I’m a planner. This used to really worry me. Men aren’t planners; moms are. Men should be spontaneous so that they can make women fall in love with them by doing crazy things involving rain and late nights. And if men aren’t spontaneous, it’s a defect. They need a woman to teach them how to be spontaneous. So for a long time, I refused to embrace my planning.
Not everyone is a planner. But the thing about being a planner is that non-planners are always telling you how great being a non-planner is. There aren’t too many planers romanticizing the planned life. That’s mostly because they are too busy planning. If you’ve ever been a planner who wants to be a non-planner, then you know how messed up the whole situation is. You take on lots of responsibility because planners like responsibility. And then you get frustrated that all of your non-planner friends are living fine lives, and so you give up for a little bit. That’s when you get behind, and being behind is hellish for planners.
The world needs both planners and non-planners though. Both are heroic. Both are creative. And we need passionate people in both categories. I recently started thinking about things that I like. I came up with some interesting things. For example, I really love Mondays. I get energized by them. I like being around people who are learning, working, talking about real issues, and planning, and all of that starts happening on Mondays. I also love watching my Google Calendar fill up. It seems the busier I am, the happier I am. I like to be a part of things. And I like to be around people, but I like to be around people when they are doing something important. Being around people doing unimportant things makes me sad (I’m horrid at most parties). And all of this together made me realize that I am a planner.
That kind of changed everything. I’ve always been someone who has fancied that he’s a romantic. And I always thought that my pragmatic side was in direct conflict with this romanticism, and I like the romantic side better. He’s the one who writes poetry, and daydreams, and comes up with bold new ideas. But what I didn’t realize was that the romantic side was actually a part of my pragmatic being. I am romantic precisely because I’m pragmatic. My best creative thinking happens when my days are entirely structured, when I go from class to work to coffee with a friend, seamlessly. On those days, my pragmatic brain is synthesizing material in really cool ways, applying information from one event to the information from the next event.

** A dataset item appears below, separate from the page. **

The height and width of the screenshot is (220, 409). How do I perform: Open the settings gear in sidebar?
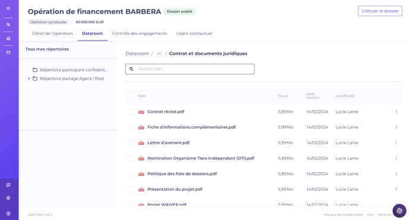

I ran across this short film a few days ago. The filmmakers were given six lines of dialogue as part of a contest, and they had to fashion a short film around those six lines. The six lines kind of function as a story by themselves. (There’s a unicorn in one line). And so you feel like you know what the story is going to be about. But in reality, you have no idea. The filmmakers are actually able to be more creative because the audience is already expecting something, and they get something completely different. I think planning is a lot like this. Planning doesn’t stifle our creativity. It allows us to use creativity in new ways!